I’ve started this journal with an idea to see amateur haiku poets like me write more nature-themed haiku, having seen all sorts of topics being written in haiku form by aspiring writers on Twitter and other places on the internet. I’ve been there, I’ve done that. But I’ve grown into a classicist when it comes to haiku as I really looked at what most of the haiku written by masters like Basho, Issa, Buson do. So I’m not too quick to warm up to contemporary haiku. It is an undeniable fact that the haiku form in English has been evolving for decades now and it will continue to. So while I keep this journal to inspire and feature nature-themed haiku, I will occasionally break from it because I see some expertly written haiku that I cannot help but appreciate what the writer has achieved and it makes me rethink the kind of haiku I want to feature here.

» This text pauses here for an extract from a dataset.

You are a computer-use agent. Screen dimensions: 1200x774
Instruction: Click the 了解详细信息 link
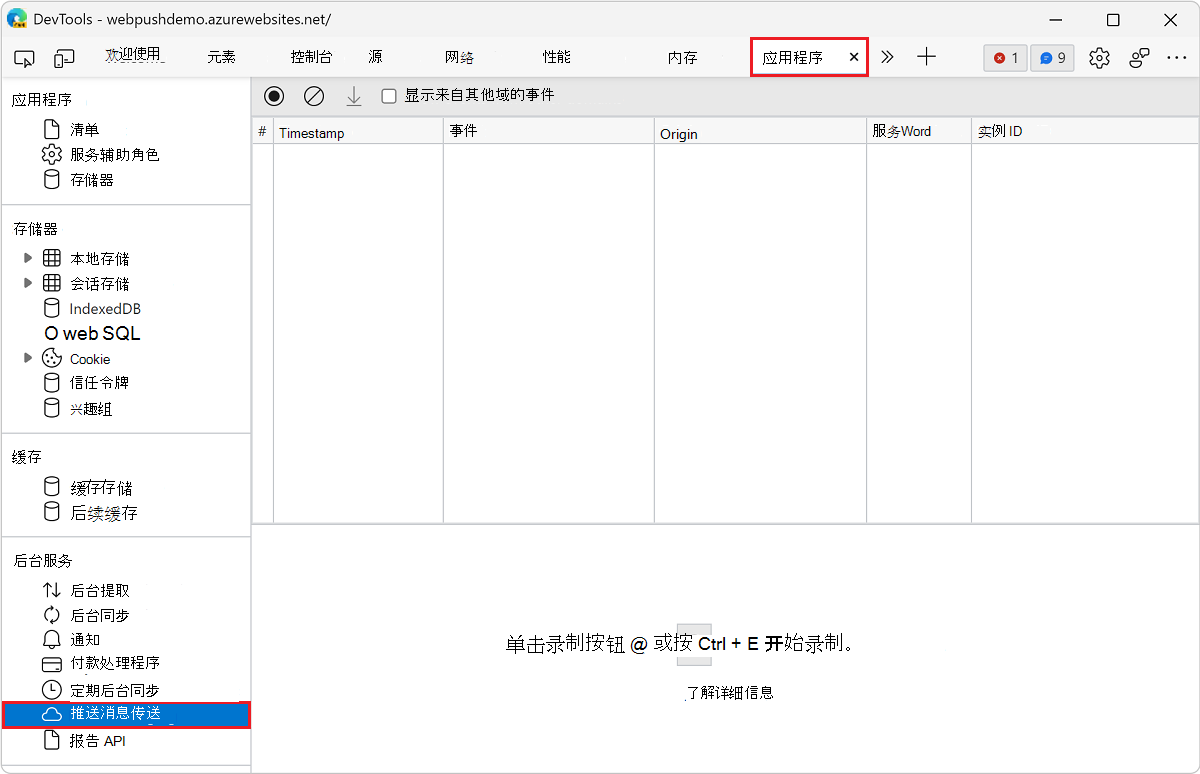[730, 692]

HSJ readers and contributors, if you like these feature posts with commentary, we would consider it a great encouragement and would love it if you shared it with others on the social profiles. On Twitter you can tag us at @HaikuSeed_, we are looking to gain audience of both writers and readers as we aim to grow.

Thank you for writing haiku for our prompts and reading the journal. We hope our journal inspires you. Keep writing!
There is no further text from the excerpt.